◆ Exercise description ◆
Verbatim copy, pictures excluded: every line from the one with "Viewport: 505px width, 256px" through the final line of the data below, and no other line.

◆ Data for analysis ◆
^^^^^^^^^^^^^^^^
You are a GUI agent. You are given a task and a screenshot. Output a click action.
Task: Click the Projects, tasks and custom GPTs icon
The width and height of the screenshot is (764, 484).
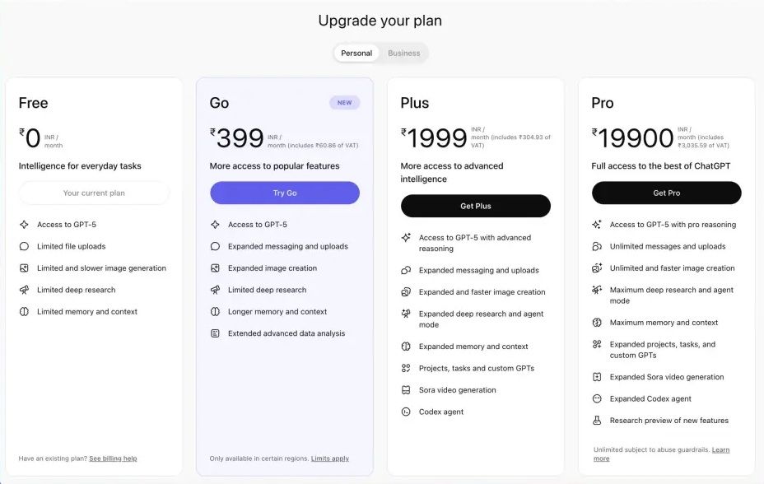coord(406,368)
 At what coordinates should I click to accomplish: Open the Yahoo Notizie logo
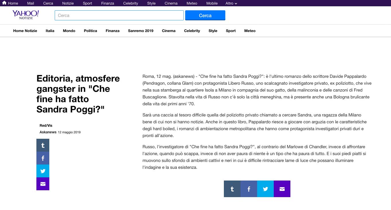point(26,15)
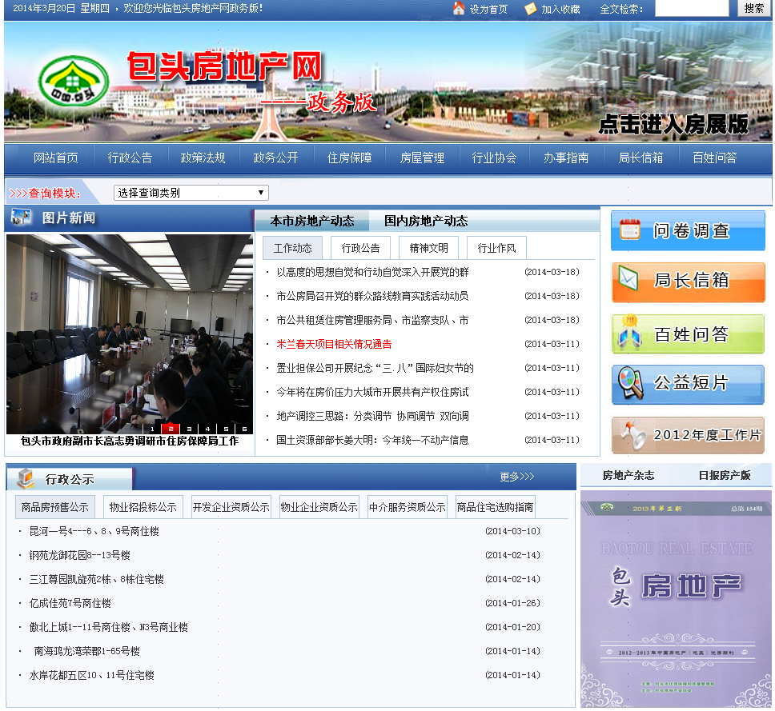775x711 pixels.
Task: Open 政策法规 in the navigation bar
Action: click(203, 158)
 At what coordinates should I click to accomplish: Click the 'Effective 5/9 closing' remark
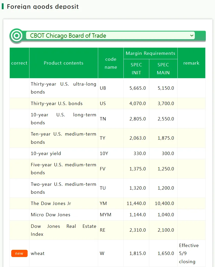[x=189, y=253]
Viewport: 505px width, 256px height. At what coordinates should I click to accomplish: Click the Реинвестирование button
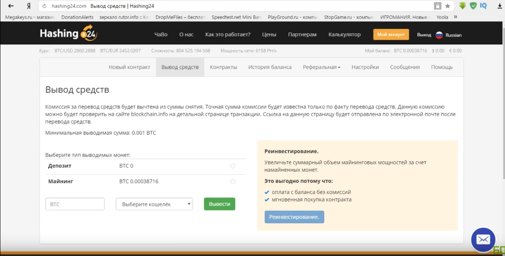point(294,217)
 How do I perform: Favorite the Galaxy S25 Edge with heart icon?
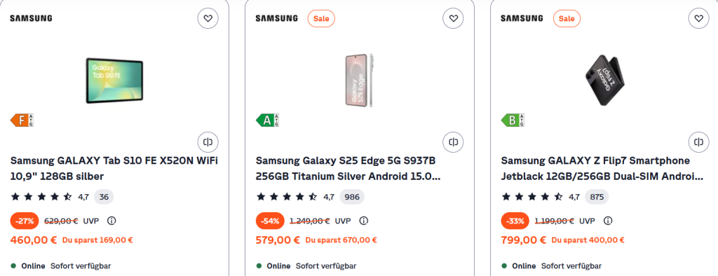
^^^^^^^^^^^^^^^^
◆ Task result ◆
Viewport: 505px width, 256px height. At what coordinates should I click to accomplish: Click the Реинвестирование button
point(294,217)
 How do I perform: Favorite the Galaxy S25 Edge with heart icon?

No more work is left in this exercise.